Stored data
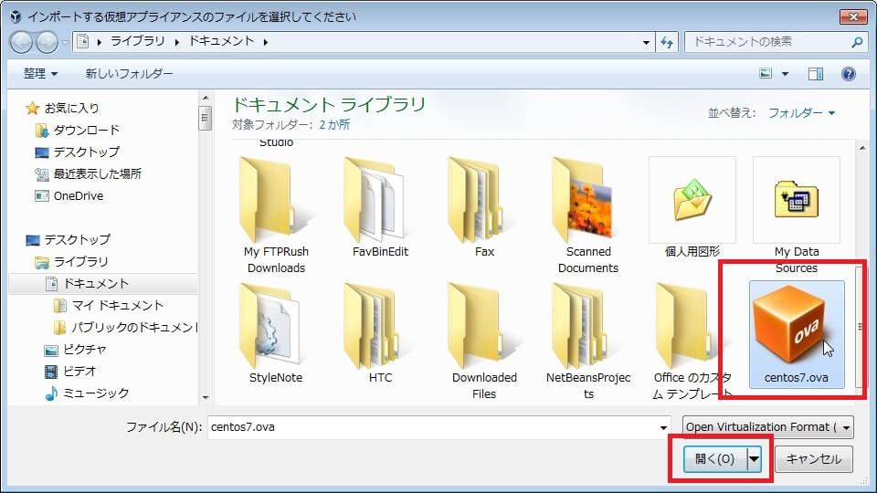This screenshot has height=493, width=877.
Task: Click the ドキュメントの検索 search field
Action: click(766, 42)
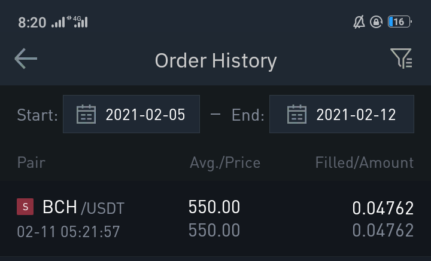
Task: Tap the rotation lock status icon
Action: [x=376, y=22]
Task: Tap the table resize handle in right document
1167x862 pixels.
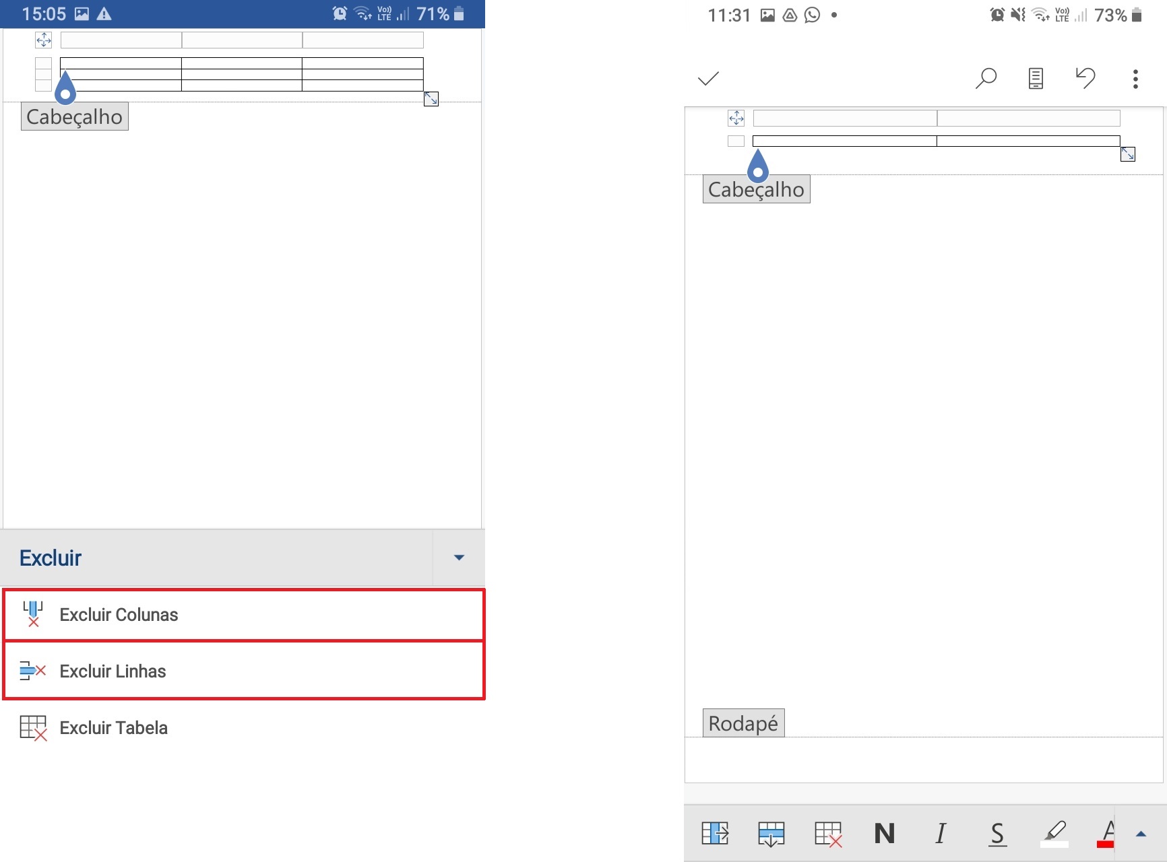Action: click(x=1127, y=154)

EXERCISE PROMPT:
Please write out, word for word, each line from the one with "Task: Tap the table" to the last line of the data, keeping both ends and omitting pictures.

ANSWER SECTION:
Task: Tap the table resize handle in right document
1167x862 pixels.
Action: click(x=1127, y=154)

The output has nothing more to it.